Most schools and businesses have an acceptable use policy in place.  Examples of such policies would be no email unless it's school server email and you can't open attachments.  In the Army, we had to take classes on information awareness.  We had to be aware of the risks of everyday computer use while on a government network.  The Army didn't allow external storage devices to be used on government computers.  We had plastic ID cards with magnetic strips.  The strips carried our credentials.  Without an ID card, you couldn't log in.  Without the right credntials, you couldn't go onto certain sites.  Sensitive information had to be labeled, sent on a secured network, and opened by someone with an appropriate security clearance.  

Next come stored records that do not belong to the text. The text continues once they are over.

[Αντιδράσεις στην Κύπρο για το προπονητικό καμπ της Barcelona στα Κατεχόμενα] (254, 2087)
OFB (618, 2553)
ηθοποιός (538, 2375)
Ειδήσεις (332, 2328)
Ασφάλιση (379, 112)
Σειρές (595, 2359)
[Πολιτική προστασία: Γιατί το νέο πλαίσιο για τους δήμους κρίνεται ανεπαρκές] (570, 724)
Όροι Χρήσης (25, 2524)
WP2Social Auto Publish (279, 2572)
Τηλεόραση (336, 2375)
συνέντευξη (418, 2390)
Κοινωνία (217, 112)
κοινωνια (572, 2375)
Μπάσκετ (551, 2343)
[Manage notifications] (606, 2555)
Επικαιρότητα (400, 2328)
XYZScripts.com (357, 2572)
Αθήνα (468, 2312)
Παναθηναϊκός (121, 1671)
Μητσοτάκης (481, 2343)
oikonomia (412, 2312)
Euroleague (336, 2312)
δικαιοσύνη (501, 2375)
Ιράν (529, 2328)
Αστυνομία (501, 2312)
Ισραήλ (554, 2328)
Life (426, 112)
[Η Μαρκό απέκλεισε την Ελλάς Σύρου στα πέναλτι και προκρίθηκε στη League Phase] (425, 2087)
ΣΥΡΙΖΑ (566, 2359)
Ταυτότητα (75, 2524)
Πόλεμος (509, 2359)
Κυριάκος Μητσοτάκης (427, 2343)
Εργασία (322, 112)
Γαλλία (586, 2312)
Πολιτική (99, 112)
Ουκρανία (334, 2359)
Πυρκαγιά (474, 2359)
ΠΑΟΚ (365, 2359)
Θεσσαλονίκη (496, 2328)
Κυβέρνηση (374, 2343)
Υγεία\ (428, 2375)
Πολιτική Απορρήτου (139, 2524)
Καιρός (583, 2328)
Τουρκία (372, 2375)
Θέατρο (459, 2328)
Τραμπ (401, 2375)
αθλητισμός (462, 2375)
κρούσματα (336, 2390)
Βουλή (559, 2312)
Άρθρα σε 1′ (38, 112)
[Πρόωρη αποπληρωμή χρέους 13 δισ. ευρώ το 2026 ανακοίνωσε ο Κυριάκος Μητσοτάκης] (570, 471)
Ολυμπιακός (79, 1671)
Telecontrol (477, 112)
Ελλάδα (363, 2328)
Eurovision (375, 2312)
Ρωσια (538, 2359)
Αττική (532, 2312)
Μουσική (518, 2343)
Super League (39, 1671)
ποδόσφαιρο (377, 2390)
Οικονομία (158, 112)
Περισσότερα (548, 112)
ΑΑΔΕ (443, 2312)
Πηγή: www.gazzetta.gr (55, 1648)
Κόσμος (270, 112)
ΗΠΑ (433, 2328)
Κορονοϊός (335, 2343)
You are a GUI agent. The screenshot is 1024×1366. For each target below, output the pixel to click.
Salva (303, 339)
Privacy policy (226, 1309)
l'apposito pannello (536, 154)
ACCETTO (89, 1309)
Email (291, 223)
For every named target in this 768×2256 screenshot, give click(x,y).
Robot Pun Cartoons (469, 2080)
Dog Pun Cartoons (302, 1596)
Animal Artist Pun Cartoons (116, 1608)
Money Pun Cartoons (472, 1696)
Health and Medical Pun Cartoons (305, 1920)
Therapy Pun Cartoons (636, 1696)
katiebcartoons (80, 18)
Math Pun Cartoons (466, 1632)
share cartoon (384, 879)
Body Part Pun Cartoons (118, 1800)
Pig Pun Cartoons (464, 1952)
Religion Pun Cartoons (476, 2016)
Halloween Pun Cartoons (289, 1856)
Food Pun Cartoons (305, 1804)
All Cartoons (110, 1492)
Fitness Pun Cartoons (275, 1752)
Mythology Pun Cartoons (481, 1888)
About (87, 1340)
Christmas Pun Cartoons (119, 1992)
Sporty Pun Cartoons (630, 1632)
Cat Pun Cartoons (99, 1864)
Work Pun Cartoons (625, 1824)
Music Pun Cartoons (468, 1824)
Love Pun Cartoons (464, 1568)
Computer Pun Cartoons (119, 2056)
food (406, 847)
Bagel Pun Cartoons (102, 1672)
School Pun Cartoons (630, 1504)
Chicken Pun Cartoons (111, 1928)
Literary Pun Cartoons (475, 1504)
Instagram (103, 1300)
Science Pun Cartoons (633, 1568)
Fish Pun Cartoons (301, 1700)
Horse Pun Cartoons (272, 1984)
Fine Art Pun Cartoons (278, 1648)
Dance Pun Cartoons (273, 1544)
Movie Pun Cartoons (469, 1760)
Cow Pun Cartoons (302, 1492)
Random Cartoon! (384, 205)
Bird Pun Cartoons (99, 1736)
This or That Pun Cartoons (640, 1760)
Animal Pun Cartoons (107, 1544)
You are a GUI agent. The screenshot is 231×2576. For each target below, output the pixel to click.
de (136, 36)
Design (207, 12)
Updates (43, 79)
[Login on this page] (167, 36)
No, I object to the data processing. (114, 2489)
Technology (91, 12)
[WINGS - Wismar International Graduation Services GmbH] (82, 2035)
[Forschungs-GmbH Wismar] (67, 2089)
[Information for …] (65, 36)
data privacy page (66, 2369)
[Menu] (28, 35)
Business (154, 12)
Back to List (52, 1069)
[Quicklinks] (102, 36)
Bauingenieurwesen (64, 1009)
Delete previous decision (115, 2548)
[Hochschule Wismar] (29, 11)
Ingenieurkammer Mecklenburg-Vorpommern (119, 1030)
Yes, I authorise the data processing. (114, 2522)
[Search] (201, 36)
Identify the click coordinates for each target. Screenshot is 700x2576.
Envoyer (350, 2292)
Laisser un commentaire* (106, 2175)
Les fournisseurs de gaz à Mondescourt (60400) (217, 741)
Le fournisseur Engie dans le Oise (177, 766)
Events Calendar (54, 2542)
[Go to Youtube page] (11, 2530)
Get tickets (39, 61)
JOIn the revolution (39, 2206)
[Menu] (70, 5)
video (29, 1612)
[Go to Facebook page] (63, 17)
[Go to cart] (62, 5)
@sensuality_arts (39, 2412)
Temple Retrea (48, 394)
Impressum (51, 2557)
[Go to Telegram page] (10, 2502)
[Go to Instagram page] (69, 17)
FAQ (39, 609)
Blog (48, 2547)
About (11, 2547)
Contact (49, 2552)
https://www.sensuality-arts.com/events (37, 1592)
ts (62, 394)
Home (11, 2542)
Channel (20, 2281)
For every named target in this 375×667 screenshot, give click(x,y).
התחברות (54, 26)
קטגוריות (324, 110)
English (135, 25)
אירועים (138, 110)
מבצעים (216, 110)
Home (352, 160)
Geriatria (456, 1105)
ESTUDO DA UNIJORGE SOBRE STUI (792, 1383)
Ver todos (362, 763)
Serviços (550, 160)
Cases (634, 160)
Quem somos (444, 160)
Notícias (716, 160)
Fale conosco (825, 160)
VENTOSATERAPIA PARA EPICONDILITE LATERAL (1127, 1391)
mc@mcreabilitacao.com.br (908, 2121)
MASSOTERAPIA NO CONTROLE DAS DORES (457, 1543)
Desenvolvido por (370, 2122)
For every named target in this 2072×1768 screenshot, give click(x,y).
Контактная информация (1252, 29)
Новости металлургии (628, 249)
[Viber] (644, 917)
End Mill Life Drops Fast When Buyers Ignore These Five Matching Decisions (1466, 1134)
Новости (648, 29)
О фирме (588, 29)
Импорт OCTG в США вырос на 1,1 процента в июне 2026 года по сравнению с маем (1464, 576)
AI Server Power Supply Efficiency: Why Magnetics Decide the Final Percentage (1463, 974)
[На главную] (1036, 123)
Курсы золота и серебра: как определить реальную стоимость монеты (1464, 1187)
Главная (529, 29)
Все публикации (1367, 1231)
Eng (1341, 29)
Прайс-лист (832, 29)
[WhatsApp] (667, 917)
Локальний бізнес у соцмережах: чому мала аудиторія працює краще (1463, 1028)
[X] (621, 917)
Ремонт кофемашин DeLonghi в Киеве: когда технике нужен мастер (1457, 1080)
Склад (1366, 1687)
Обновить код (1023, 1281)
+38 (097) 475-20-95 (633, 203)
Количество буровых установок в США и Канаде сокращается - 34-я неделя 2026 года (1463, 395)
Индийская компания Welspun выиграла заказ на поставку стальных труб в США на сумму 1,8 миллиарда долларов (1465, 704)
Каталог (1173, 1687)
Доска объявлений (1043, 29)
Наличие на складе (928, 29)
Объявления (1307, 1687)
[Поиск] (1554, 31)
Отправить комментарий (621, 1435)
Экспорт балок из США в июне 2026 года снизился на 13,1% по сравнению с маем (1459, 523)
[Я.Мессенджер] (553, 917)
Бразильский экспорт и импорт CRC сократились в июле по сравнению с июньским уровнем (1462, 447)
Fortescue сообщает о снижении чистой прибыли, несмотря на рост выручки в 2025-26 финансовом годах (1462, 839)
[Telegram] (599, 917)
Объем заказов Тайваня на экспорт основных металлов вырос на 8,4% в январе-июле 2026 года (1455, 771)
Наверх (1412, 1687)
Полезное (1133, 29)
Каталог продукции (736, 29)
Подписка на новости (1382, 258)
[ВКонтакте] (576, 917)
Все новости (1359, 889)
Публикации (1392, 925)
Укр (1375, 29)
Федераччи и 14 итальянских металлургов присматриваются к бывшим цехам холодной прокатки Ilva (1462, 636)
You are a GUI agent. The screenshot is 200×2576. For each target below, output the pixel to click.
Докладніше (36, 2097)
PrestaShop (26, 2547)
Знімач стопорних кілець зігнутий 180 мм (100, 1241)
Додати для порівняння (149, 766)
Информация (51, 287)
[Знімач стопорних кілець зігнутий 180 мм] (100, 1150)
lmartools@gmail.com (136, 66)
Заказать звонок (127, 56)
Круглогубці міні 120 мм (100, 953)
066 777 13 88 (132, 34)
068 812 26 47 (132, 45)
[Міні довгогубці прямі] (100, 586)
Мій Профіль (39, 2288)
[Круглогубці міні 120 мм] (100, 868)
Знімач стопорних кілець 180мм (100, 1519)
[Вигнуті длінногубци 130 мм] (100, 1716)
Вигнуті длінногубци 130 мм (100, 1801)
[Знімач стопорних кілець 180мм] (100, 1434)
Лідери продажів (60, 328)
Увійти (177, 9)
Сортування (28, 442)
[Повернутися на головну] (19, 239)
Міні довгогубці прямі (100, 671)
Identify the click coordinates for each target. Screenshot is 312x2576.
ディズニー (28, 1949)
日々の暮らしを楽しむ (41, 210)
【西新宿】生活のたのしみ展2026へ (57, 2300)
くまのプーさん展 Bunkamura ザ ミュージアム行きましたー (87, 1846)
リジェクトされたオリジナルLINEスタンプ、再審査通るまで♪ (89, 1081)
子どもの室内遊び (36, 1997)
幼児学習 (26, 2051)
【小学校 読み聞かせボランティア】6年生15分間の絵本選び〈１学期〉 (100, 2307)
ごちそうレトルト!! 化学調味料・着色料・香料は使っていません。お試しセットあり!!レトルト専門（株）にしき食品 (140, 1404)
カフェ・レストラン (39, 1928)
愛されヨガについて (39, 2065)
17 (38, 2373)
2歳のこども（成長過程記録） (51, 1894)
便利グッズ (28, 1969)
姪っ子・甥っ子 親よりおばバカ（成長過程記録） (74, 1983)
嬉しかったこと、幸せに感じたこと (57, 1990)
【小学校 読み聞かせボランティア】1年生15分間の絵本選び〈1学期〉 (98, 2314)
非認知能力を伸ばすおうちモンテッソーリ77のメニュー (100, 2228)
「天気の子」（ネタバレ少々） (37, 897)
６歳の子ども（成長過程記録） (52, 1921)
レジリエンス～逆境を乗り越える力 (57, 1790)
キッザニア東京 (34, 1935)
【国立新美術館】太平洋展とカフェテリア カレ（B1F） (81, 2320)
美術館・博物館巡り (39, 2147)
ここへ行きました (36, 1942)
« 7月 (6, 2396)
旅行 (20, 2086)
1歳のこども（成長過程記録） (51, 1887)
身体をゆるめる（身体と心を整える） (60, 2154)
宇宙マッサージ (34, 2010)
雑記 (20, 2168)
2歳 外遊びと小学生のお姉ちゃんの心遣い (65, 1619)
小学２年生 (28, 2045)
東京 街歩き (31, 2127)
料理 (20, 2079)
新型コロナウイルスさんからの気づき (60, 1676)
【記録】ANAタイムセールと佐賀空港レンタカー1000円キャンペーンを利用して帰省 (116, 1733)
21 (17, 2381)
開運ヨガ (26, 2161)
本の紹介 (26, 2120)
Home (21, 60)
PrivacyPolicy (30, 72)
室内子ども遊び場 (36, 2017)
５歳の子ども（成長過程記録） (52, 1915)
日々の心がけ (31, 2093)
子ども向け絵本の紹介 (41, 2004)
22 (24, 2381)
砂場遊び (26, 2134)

Have you ever seen the Discovery Channel series "It Takes a Thief"?  The show has two former felons as the hosts.  They used to be professional robbers.  Now, they use their expertise to educate homeowners about faulty home security.  Discovery would put surveillance cameras in a home one the hosts had decided to rob.  Said host would conduct a robbery.  The second host would watch the live action camera footage with the homeowners. After the robbery, the hosts would score the homeowners based on the following criteria: did anyone in the neighborhood react to the robbery, did the police respond, how long did it take for the police to arrive, the total the value of the merchandise stolen, and damage to the property.  The second host would then give suggestions on how to fix the home's security issues. 

This link has an interview with the anonymous hacking group SpexSec.  Spexsec hacked the Clarksville Montgomery County School System and leaked 14,500 names, SSN, and email passwords to the internet.  The group pointed to CMCSS complacency as main reason for the hacking.
SpexSec says why they hacked CMCSS 
If people want to make a living doing this type of work, organizations need to hire the hackers.  Businesses shouldn't be investing in security measures with the promise that they will work.  These security measures should be tested regularly.  Last year's efforts won't stop this year's hackers.  We need to pay these guys to do their jobs and see how we fare.